Likewise, I am not going to diminish or discount the value and the worth of the liberal arts.

In fact, I firmly believe every major, comprehensive university like Marshall must acknowledge and support the strong liberal arts curriculum that is the foundation of all its academic programs.

Marshall students who major in STEM disciplines, health-related fields, and business, as well as other majors not in the liberal arts, are beneficiaries of taking liberal arts courses that add immeasurably to the breadth of knowledge they take away with their Marshall degrees when they graduate.

Moreover, the liberal arts are - in and of themselves - good for the university and for our students.

You may wonder about the value of a major in the liberal arts and what it does for a student. The simple truth is that the liberal arts foster communication skills, creativity and critical thinking.

I Googled the phrase "companies that hire liberal arts majors" and I would ask that you do so. I particularly call your attention to an article published last summer titled "That 'Useless' Liberal Arts Degree Has Become Tech's Hottest Ticket." It was written by George Anders for Forbes.

The author argues there is a growing demand for students with degrees in the liberal arts.

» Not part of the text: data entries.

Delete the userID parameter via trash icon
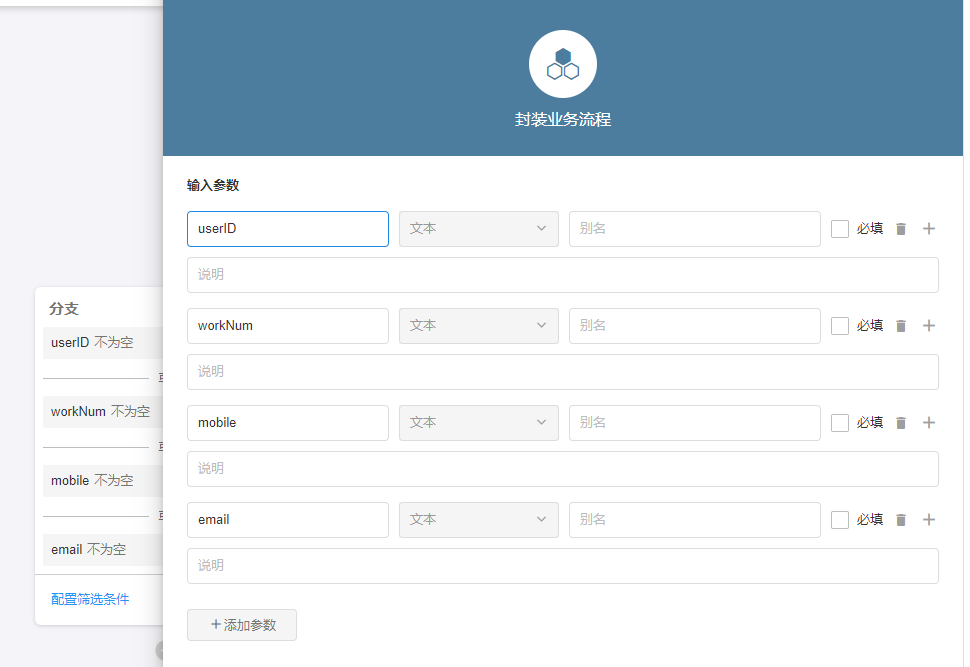Screen dimensions: 970x667 tap(901, 229)
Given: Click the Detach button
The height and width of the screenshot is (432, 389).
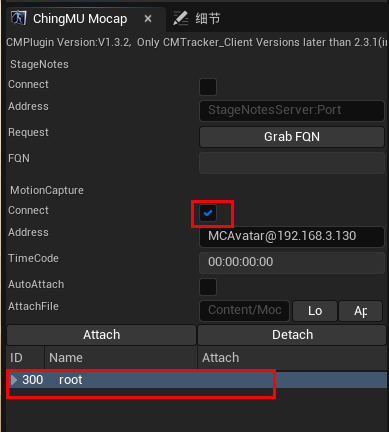Looking at the screenshot, I should (x=292, y=335).
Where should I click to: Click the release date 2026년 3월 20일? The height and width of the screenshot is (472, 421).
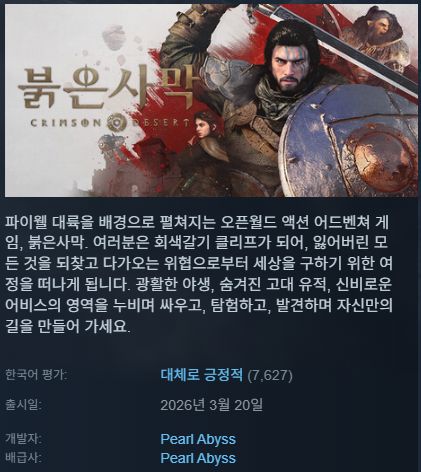212,405
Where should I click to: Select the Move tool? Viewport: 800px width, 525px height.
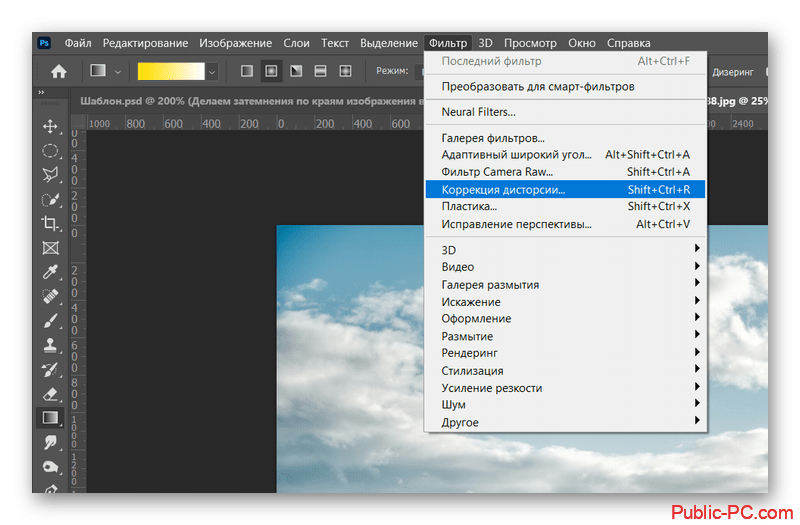coord(50,127)
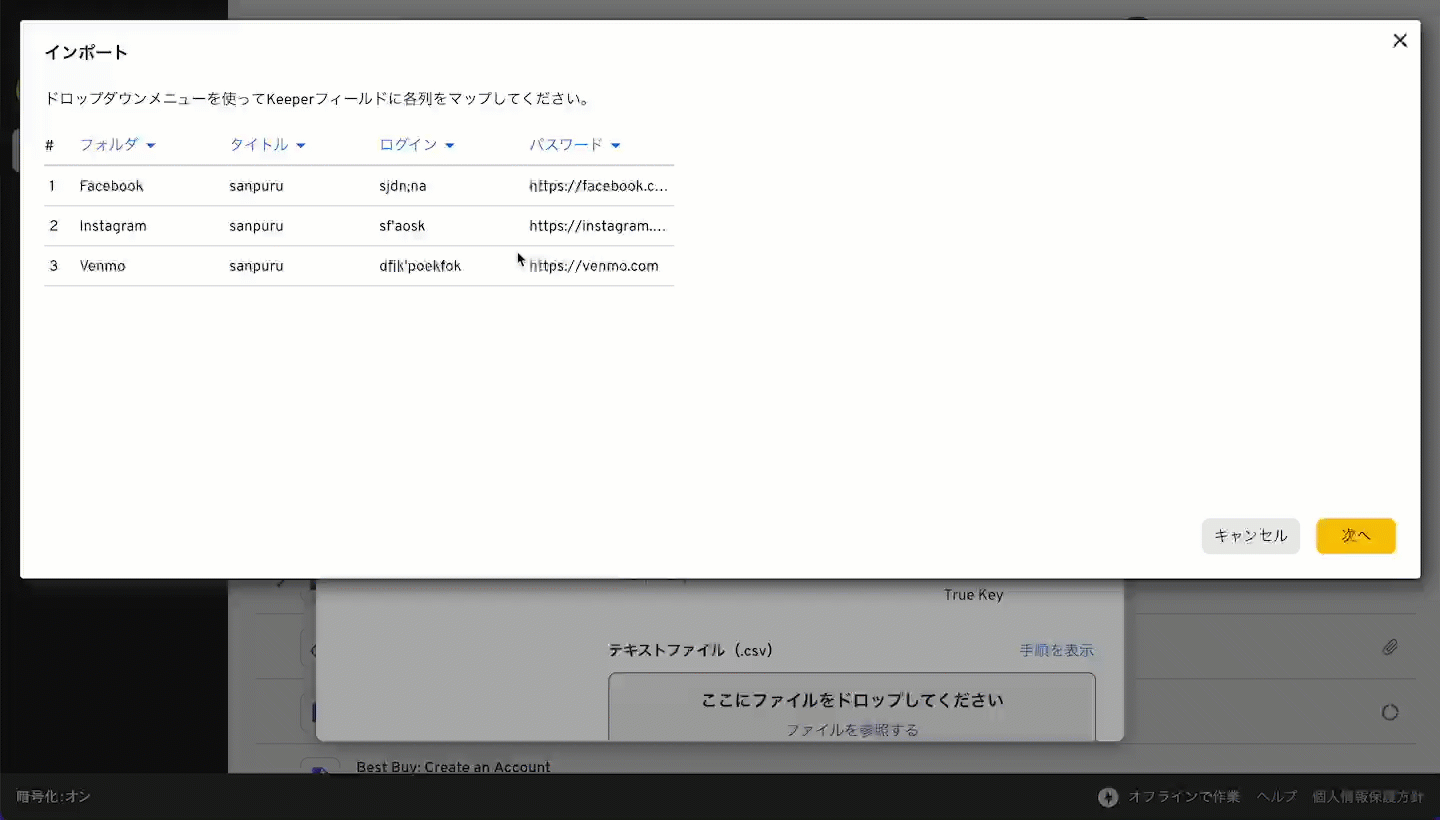
Task: Click the offline lightning bolt icon
Action: pyautogui.click(x=1108, y=797)
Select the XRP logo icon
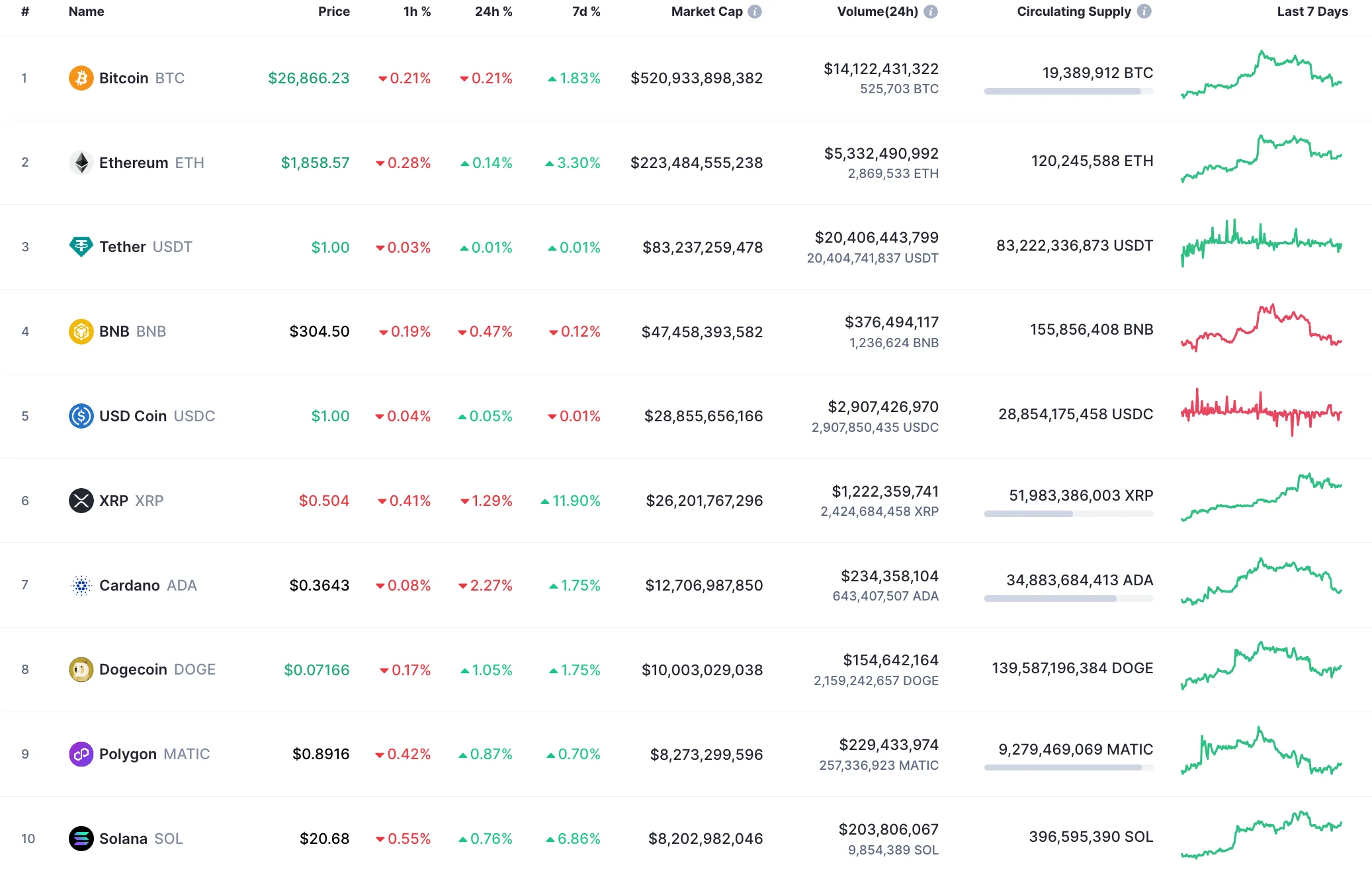The width and height of the screenshot is (1372, 869). (x=81, y=501)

Anders writes, " software companies are discovering that liberal arts thinking makes them stronger."

This was something I instinctively knew - that diversity adds strength to decision making and problem solving.

Our society needs its liberal arts graduates just as it needs its engineers, physicians and scientists.

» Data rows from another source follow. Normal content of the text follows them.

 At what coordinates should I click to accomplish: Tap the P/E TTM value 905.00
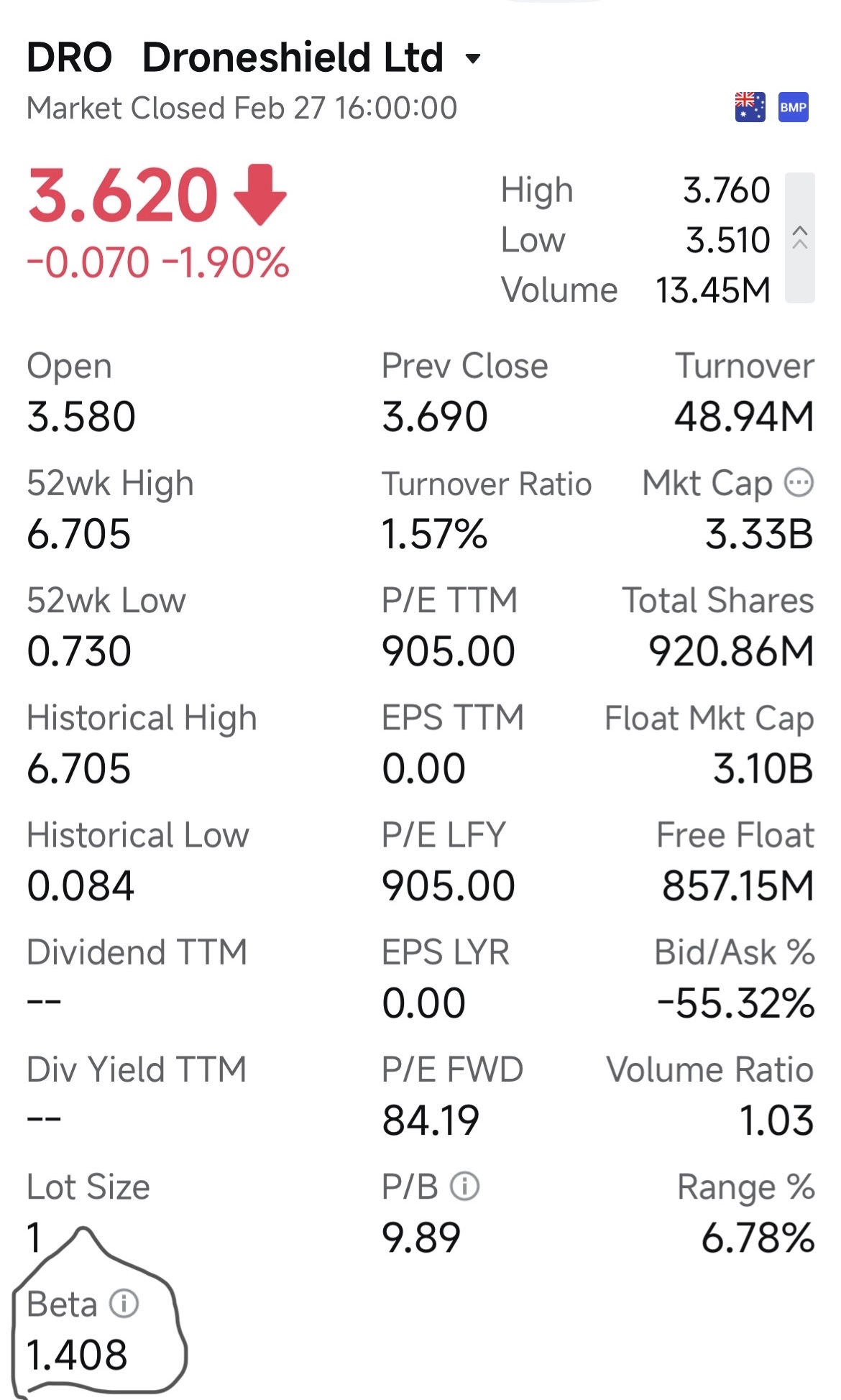(x=449, y=651)
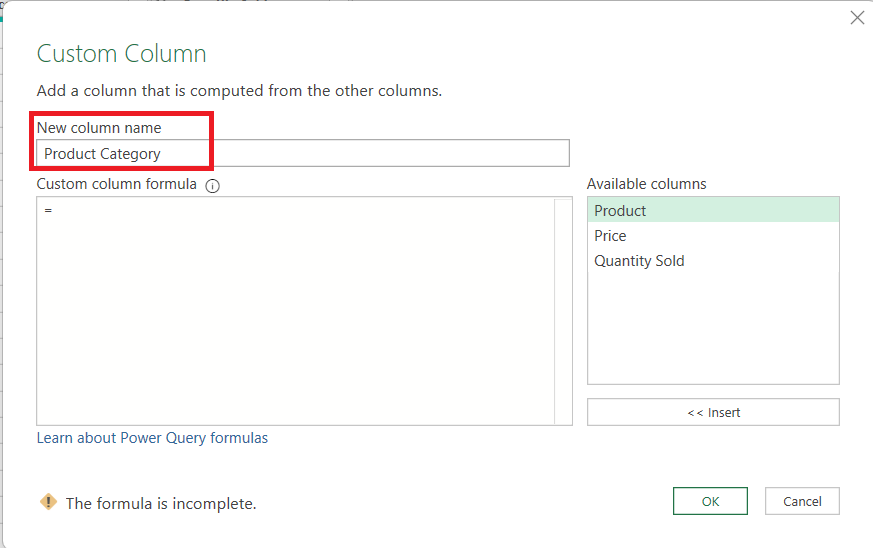
Task: Click the << Insert button
Action: pyautogui.click(x=713, y=412)
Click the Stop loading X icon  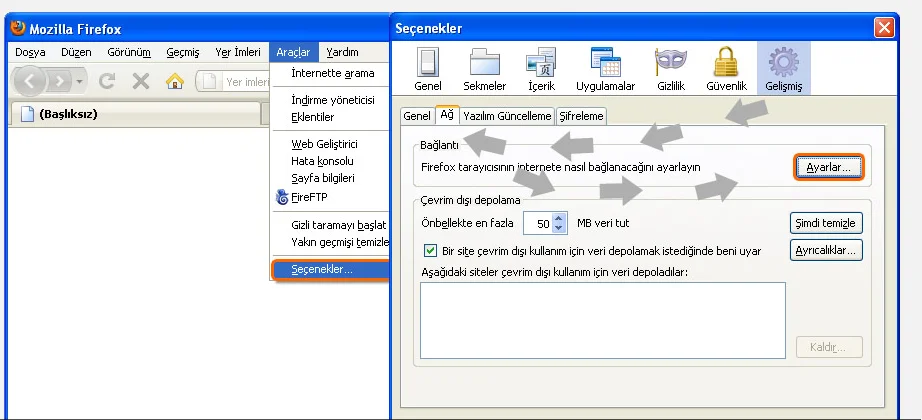pyautogui.click(x=141, y=81)
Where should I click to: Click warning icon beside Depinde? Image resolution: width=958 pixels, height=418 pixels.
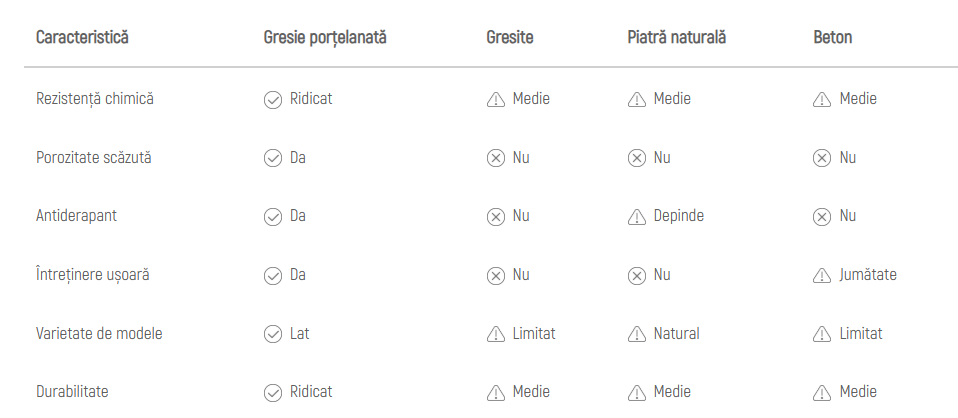tap(636, 217)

Marshall University is a resilient institution that has weathered storms and on occasion risen from the ashes.

We are a comprehensive university with a liberal arts foundation that will not be shaken by the creation of new and needed additions in the STEM and health-related fields.

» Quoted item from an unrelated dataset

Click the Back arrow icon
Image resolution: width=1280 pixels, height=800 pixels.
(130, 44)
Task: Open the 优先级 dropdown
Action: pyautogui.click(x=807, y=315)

Our family of majors has branched out to include disciplines that add value to the tradition of Marshall without taking away from our liberal arts heritage.

I believe the legacy of Marshall, which we claim in our fight song and alma mater with references to being sons and daughters of the great John Marshall, is strengthening as we grow in size and stature as a modern, comprehensive university.

Jerome A. "Jerry" Gilbert, Ph.D., is the 37th president of Marshall University. He took office in January 2016.